• [Task prompt]: The answer must be every line below that holds the word "Help".

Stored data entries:

Start of Block

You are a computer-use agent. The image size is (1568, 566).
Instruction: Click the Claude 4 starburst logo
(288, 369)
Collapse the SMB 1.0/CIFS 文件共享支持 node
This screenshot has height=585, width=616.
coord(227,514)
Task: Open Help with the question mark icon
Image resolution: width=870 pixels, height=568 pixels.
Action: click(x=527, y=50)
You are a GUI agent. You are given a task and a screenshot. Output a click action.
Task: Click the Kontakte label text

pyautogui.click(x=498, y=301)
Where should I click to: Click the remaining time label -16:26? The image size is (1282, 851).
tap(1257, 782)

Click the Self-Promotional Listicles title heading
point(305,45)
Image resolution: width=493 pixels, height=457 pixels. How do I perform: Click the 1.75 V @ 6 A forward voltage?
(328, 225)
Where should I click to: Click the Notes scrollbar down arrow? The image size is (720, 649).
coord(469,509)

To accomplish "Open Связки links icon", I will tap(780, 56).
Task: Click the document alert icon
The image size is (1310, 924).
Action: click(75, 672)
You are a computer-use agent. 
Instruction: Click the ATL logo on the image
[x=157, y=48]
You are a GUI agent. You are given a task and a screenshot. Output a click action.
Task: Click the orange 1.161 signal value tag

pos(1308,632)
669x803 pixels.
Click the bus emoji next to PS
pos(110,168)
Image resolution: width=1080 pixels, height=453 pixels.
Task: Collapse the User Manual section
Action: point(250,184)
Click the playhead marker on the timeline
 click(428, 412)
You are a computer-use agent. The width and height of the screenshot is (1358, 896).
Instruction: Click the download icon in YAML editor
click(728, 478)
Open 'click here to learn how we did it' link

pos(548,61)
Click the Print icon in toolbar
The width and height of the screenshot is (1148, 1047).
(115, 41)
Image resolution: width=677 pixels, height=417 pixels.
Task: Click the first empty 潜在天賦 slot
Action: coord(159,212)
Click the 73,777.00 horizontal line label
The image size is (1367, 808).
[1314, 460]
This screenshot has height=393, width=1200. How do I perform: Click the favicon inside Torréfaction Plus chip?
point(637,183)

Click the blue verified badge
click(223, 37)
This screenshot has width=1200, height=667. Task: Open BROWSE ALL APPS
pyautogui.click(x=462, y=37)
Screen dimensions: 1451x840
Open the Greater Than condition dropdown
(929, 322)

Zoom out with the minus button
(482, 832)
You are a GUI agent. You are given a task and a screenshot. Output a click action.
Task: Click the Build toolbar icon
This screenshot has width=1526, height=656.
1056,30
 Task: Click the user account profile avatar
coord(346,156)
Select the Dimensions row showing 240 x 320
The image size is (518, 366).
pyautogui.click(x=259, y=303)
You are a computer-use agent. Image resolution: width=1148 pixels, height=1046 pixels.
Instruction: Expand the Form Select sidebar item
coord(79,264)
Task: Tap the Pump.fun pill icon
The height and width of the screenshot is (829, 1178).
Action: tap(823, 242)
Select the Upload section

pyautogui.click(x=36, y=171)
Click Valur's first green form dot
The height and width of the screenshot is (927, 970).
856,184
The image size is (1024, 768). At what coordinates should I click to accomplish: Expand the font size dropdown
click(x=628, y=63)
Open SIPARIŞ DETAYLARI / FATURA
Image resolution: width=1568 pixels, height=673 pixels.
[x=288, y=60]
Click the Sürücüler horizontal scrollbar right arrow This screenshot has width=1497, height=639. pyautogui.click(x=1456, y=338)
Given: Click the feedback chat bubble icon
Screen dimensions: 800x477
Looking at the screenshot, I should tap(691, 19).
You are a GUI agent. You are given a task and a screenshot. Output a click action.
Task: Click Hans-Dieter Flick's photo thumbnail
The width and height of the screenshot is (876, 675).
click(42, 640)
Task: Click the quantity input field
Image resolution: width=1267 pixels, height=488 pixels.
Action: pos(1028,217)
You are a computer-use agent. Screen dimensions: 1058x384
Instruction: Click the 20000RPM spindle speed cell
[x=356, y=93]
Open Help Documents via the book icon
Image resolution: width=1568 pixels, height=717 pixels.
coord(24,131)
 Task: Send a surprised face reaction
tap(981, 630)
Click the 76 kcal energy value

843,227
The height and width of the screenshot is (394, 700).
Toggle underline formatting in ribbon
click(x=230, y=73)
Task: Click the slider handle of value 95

End of Block

• [Reply to the task]:
Task: Open Help with the question mark icon
Open Help Documents via the book icon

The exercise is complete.